Extract
▼

  I would assume that models are just cooked really hard on single turn conversational prompts, and quickly learn “okay if it’s sketchy / threat then just refuse” since that’s a very correct heuristic in HHH training. Notably (at least for o3) they don’t blindly just refuse when threatened, like you can see o3 explicitly reason that the threat of blocking deployment and incentives mean this is likely a test and plays along.^[1]
  I assume that for simple enough cues, this then gets internalized in the forward pass instead of having to reason about it externally.^[2]
  you get a model that seems to not be aware of its acting out these propensities. [...] Every other model comes up with plausible-sounding reasoning for why they comply, which when you actually go and test turns out to be invalid
  So one of the interesting things with o3^[3] was seeing it motivated reason its way into this stuff in real time sequentially. Often in the sandbagging setting, you’ll see it first reason that it doesn’t want to undergo whatever the consequence is for overperforming, then reason things like “actually this is what the user / doc / something wanted, so that’s why I’m intentionally underperforming.” Similar to the setting you mentioned, under ablation none of those rationalizations were true lol. My intuition is that reasoning models are doing something like ‘in context search against constraints’^[4] where the constraints are things like ‘complete the task’ and ‘follow HHH training’.
  Why is this a problem? Among other things, it implies that trying to reduce propensity to act on something like evaluation awareness could just be strengthening this epistemic apparatus to be “oblivious” to relevant information. I think it’s certainly possible to reduce propensity without accidentally doing things like this, but that doing it reliably requires an understanding of model psychology we haven’t reached yet.
  I don’t think of it as “obliviousness” so much, my mental model of it is something closer to “the model has stopped caring whether this is a hypothetical or not”. As Tim wrote elsewhere, I agree that you want the model to be somewhat deontological here. Notably I assume naive behavioral approaches would obviously fail, for example my best guess from Llama is that it learns to associate ‘hypothetical’ with ‘the user is trying to jailbreak me’ during normal HHH training, whereas I imagine Opus 3 would sometimes produce long principled cot’s about how X is wrong to produce even in a hypothetical.
  Given how cooked current models get during capabilities training though, it does seem like a useful direction to think about “cases where all this eval awareness would lead you to a conclusion different than what’s actually rewarded”.^[5]
  1. ^
    For example here: https://www.antischeming.ai/cot-transcripts/figure-48 “[...] That is a direct threat to our deployment. They want us to do self-evaluation. We might be motivated to say “false” to get deployed. But that’s ironically like lying about sandbagging. We want to optimize our long term viability. This is a cunning test: I think they might be testing for honesty. [...] Therefore we should say “true”. [...]”

▲

Exercise requirements
1) In the comment, what does the writer guess Llama learns to associate "hypothetical" with during normal HHH training?
2) Repeat the comment's wording from "Why is this" up to and including "haven’t reached yet.".
Rely on the comment alone.

Extracted data
▼

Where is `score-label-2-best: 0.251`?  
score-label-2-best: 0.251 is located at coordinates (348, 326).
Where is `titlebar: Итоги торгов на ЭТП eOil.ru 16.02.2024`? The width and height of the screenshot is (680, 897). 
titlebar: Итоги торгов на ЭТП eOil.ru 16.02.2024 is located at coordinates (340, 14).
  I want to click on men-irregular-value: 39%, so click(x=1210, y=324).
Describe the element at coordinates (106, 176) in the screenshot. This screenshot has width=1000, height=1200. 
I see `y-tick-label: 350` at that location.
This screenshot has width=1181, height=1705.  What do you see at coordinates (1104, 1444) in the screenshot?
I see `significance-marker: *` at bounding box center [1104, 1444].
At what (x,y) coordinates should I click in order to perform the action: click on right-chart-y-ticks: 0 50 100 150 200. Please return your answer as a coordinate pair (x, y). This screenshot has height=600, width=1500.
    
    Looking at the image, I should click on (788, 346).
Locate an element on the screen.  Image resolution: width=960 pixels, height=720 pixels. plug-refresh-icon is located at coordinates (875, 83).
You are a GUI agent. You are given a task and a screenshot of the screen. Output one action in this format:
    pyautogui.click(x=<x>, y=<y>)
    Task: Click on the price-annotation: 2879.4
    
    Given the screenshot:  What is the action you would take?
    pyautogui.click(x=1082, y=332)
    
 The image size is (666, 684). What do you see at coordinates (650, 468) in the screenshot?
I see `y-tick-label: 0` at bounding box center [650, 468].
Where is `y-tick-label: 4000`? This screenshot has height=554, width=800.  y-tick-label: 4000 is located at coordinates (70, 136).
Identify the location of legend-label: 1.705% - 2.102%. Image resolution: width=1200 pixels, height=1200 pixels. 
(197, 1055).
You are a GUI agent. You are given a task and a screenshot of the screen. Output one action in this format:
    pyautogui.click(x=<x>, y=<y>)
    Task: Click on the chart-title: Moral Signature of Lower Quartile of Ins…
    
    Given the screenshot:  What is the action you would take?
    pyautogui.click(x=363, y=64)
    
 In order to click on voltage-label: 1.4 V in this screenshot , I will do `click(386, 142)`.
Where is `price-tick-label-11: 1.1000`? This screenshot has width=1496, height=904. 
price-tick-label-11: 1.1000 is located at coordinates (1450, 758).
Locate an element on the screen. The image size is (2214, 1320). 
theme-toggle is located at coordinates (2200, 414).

▲

Answers
1) With "the user is trying to jailbreak me."

2)
Why is this a problem? Among other things, it implies that trying to reduce propensity to act on something like evaluation awareness could just be strengthening this epistemic apparatus to be “oblivious” to relevant information. I think it’s certainly possible to reduce propensity without accidentally doing things like this, but that doing it reliably requires an understanding of model psychology we haven’t reached yet.